The book gives us a ringside view of how former
friends have become foes. The term frenemies is used to talk of companies that cooperate and compete.
They are present everywhere.
Consumers are true frenemies because while
they hate intrusive ads, they are dependent on them for free media. Advertisers
do not know how to sell products on mobile devices without annoying consumers
or how to reach a younger lot that skips ads. They do not know how to retain consumer
attention. The consumer chooses from a multitude of options. A mass audience is
rare.
Adding to this chaos is the disruption
caused by Facebook and Google. Digital innovations have impacted the media
industry economically. Newspapers, magazines, television and radio have
witnessed a decline in their advertising revenue. This revenue is diverted to digital
entities.
Earlier there were only 6 media channels to
connect with the customer – television, print, radio, newspapers, outdoor
advertising and direct marketing through mailers. Today, there are many
different channels, and billions of smartphones, and personal devices with
apps. These allow advertisers to both talk and anger people. Television viewing
time has decreased because people are glued to their mobiles.
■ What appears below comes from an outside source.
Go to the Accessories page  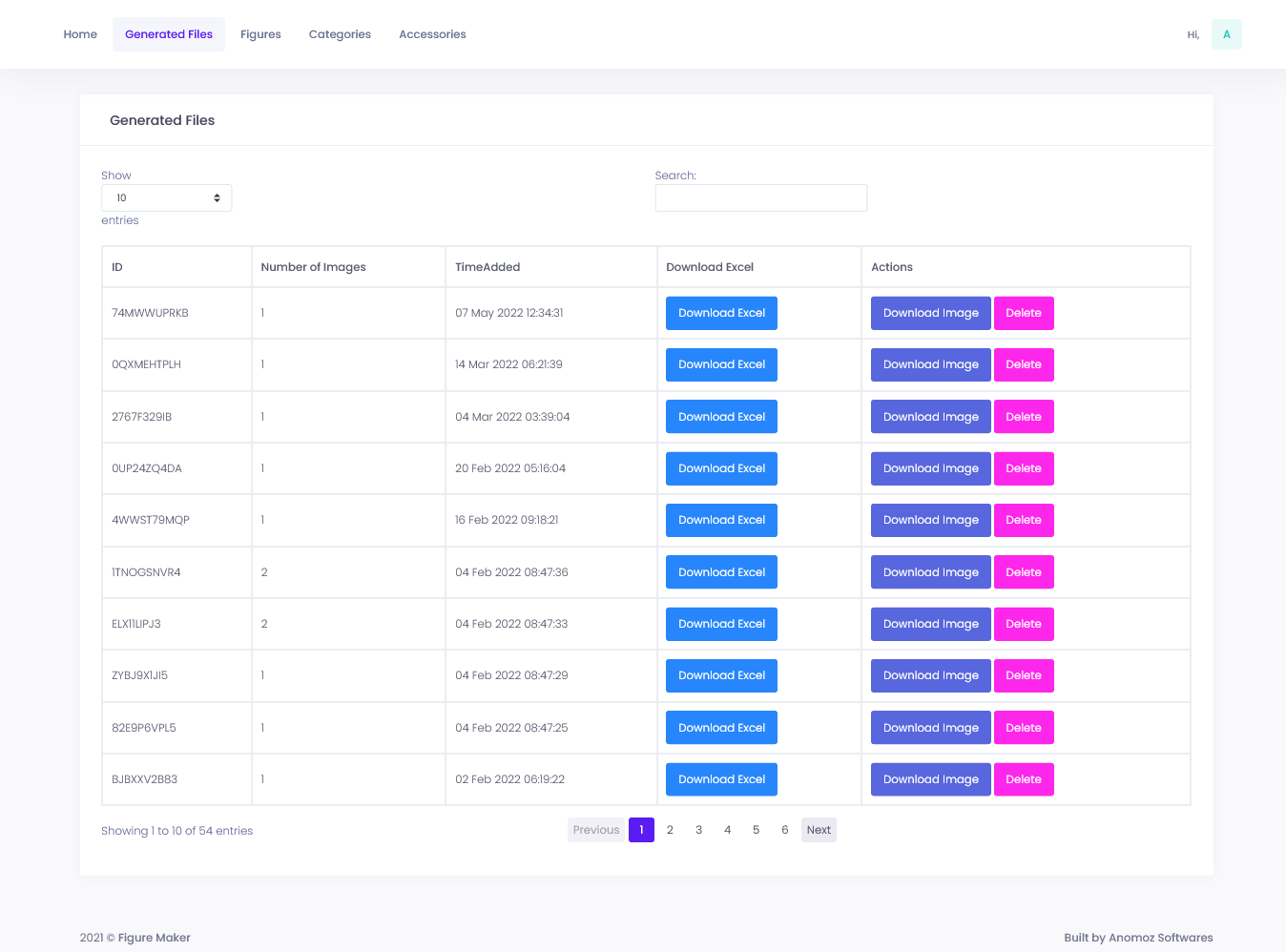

Facebook argues that data gives more
information about each individual. Earlier, the brand would address an audience
with a TV ad. They would not know who had been hit. It was marketing at people. Digital companies help them
target individual consumers. Every digital platform assures the brand of this
innovation. This is marketing for
people.
Data has always been there but the
difference is in the analysis of the data. The difference also lies in the
consumers’ decision to choose what they wish to interact with and when. 2007
was a landmark year for consumer empowerment when Apple launched the iPhone,
the first smart phone. Facebook also re-directed its attention from college
students to everyone. Amazon launched Kindle.
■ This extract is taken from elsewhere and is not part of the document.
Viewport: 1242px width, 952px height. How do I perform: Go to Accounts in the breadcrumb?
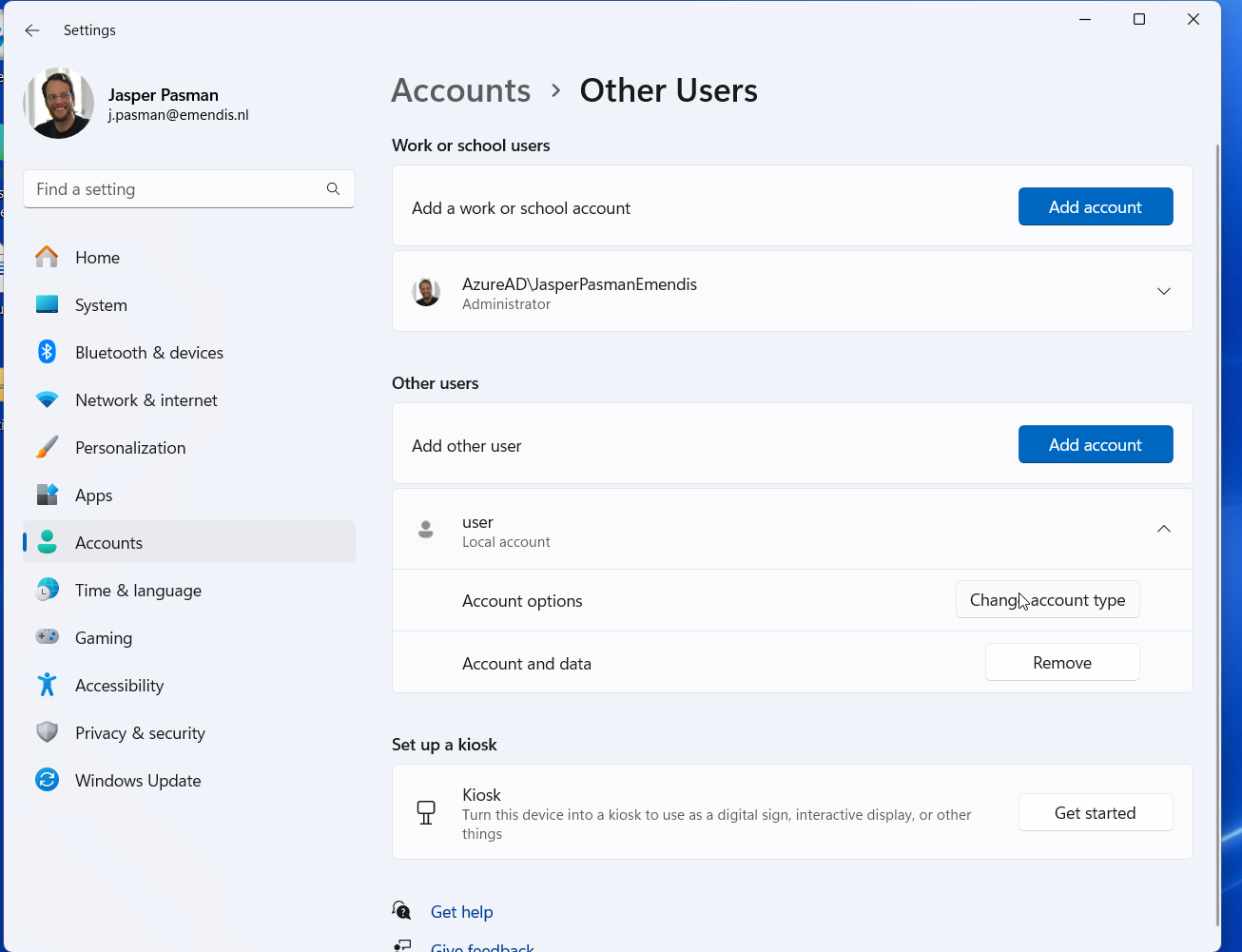click(461, 90)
Big data comes from 3 sources. First-party
data comes from companies that interact with customers directly and retain
their credit cards. It also comes from department stores, credit card and car
companies, Amazon, magazines and newspapers and companies depended on
subscriptions. Facebook and Google bank some of the richest first-party data.
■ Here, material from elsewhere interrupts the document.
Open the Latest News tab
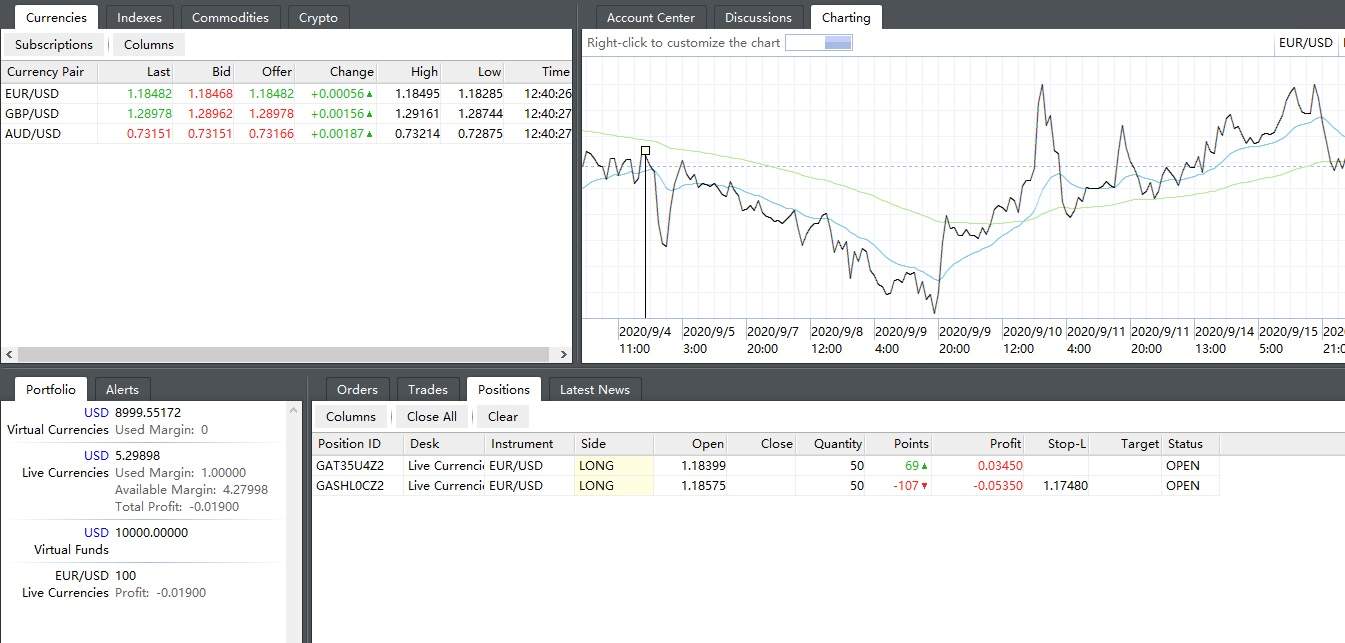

Second-party data is anonymous. It has a lot of individual information from
different sources, like clients, and data companies like Nielsen. Third-party
data is got from catalogues and stores. The task is to assemble all this data
to match the products of its clients with targeted consumers.
A smart phone platform and its embedded GPS
enable brands to track and engage with users. There are limitations to the
mobile platform too. Ads on mobiles soak up battery. The small screens are
restrictive. Consumers dislike the ads and install ad blockers to avoid the
interruptions.
Clients want to introduce new products and
build brand identity. But how can they do it when ads on mobile phones are not
as effective? Also, consumers are scattered across several channels and social
networks. How can they reach the mass audience critical to their business?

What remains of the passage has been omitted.